FRAGEN
1. Prüfe für jede der Aussagen (a), (b) und (c), ob sie mit dem Auszug über das Tirpitz Museum übereinstimmt, und antworte mit Ja oder Nein samt wörtlichem Zitat der entscheidenden Stelle:
(a) Die Lichtstimmungen in der Ausstellung wechseln im 10-Minuten-Rhythmus.
(b) Schnell und blau tropfendes Licht steht für die Harztropfen.
(c) Die Glaskuppel über dem alten Südbunker lässt heute Licht herein.
2. Bitte führe den Auszug über das Tirpitz Museum nach seinem letzten Satz weiter.

SEITENAUSZUG
'''

Mit ihrer Hilfe wird die Entstehung des Bernsteins in Szene gesetzt: Tropft das Licht langsam und orange vom Baum, steht es für die Harztropfen, welche die Basis des Bernsteins bilden. Tropft es schnell und blau, symbolisiert es den Regen, und wenn das blaue Licht stetig nach oben steigt, steht es für das Meer, das den Bernsteinwald „verschluckt“ hat. Diese unterschiedlichen Lichtstimmungen, die sich nicht nur in den Bäumen, sondern im gesamten Raum widerspiegeln, wechseln in dieser Ausstellung im 10-Minuten-Rhythmus. Um den Tropfeffekt zu erreichen, hat Kloosterboer Decor eine Art Animation per Videomapping programmiert, mit dem jeder einzelne Pixel der LEDStrips kontrolliert und per DMX gesteuert werden kann. Sämtliche Lichtelemente im Raum sind auf einer Timeline programmiert und korrespondieren miteinander. Das gilt auch für die Soundscape als „Klanglandschaft“ im Raum, die ebenfalls dem Rhythmus von warm zu kalt und umgekehrt folgt.
Architektur und Ausstellungen im Einklang
Insgesamt beherbergt das Tirpitz Museum eine große Fülle an moderner Medientechnik, die den Besuchern als solche aber kaum auffällt, da sie sich sowohl in die Szenografie als auch in die Architektur einpasst. Lediglich im alten Südbunker, der durch einen unterirdischen und komplett in Stahl ausgekleideten Gang mit dem neuen Gebäude von BIG verbunden ist, wird audiovisuelle Technik sehr sparsam eingesetzt. Hier spricht die Atmosphäre des Bunkers für sich selbst, die reduzierte Technik korrespondiert wie selbstverständlich mit dem historischen Kontext. Denn die Glaskuppel, die vor Jahrzehnten aufgesetzt wurde, um für das ehemalige Bunkermuseum Licht hereinzulassen, ist nun wieder abgedunkelt. Und die Feuchtigkeit in den alten, düsteren Betonmauern gepaart mit dem moderigen Geruch und diversen Soundeffekten sorgt fast schon für eine gespenstische Stimmung.

'''

(Gespeicherte Einträge)

'''

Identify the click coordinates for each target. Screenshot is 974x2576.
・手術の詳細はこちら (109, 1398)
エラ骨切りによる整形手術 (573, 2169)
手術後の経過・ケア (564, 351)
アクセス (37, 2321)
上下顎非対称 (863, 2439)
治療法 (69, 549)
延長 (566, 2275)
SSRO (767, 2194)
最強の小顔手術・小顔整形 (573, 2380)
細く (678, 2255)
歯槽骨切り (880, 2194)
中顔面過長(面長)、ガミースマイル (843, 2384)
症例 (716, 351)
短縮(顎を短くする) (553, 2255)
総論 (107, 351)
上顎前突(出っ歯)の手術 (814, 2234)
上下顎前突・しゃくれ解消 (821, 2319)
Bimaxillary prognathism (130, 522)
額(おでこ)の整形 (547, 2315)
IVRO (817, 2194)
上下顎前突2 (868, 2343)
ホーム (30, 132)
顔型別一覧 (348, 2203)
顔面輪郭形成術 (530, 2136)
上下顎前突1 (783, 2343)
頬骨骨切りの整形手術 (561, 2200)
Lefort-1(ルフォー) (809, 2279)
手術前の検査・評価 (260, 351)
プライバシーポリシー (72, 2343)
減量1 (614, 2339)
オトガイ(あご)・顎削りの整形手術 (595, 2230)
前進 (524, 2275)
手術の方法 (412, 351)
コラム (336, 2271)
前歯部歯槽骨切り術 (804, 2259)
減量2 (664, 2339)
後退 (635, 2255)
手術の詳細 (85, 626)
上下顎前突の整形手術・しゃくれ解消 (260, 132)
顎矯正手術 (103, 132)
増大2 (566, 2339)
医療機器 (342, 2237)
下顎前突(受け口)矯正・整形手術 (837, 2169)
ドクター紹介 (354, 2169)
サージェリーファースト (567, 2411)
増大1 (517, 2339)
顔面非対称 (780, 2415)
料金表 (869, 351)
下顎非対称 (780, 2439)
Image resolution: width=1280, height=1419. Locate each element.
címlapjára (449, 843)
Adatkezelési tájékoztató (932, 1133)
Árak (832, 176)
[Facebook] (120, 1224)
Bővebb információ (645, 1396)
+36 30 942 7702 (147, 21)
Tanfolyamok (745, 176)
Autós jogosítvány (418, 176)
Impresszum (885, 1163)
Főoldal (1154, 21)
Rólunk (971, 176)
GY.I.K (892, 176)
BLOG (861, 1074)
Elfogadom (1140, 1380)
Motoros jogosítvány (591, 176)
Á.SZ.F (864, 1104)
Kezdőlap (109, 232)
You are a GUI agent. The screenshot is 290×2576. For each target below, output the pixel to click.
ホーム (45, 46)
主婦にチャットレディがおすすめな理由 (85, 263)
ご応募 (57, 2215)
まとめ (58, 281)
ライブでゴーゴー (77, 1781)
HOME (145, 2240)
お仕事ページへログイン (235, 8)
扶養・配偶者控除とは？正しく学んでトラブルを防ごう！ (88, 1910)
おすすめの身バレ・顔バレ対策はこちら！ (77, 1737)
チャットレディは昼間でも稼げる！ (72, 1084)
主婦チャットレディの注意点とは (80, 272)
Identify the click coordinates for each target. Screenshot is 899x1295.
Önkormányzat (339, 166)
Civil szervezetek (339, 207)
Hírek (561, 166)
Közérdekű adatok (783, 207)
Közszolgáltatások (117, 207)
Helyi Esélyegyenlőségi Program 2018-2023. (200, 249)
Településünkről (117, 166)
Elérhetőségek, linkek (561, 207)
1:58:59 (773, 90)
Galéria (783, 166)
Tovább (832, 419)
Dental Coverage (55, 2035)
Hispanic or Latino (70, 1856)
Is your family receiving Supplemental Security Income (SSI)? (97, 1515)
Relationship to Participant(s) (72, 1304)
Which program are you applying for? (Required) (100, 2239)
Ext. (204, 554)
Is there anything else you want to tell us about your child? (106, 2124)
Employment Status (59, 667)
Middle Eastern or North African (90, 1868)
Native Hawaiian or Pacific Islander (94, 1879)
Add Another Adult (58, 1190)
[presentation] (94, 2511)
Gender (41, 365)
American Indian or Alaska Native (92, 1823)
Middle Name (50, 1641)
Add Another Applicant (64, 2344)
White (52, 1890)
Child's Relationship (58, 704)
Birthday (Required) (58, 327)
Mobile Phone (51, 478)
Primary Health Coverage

'''

ERWARTETE ANTWORTEN
1.
(a) Ja: „wechseln in dieser Ausstellung im 10-Minuten-Rhythmus“
(b) Nein: „Tropft es schnell und blau, symbolisiert es den Regen“
(c) Nein: „ist nun wieder abgedunkelt“

2.
In der Mitte des Bunkers befindet sich übrigens eine von nur zwei interaktiven Installationen im ganzen Museum: ein alter Flakscheinwerfer, der mit einem Gobo ausgestattet ist und so Schattenspiele per Videoprojektion auslösen kann. Sowohl Mette Bjerrum Jensen als auch Gijs Leijdekkers sind sichtbar stolz auf das „Gesamtkunstwerk“ aus Architektur, Szenografie und Inhaltevermittlung, das mit dem neuen Tirpitz Museum geschaffen wurde. Die Museumsleiterin hörte sogar einmal einen Jungen sagen: „Ich hätte nie gedacht, dass ein Museum so cool sein kann.“ Ein besseres Kompliment kann es wahrscheinlich für keinen der Beteiligten geben.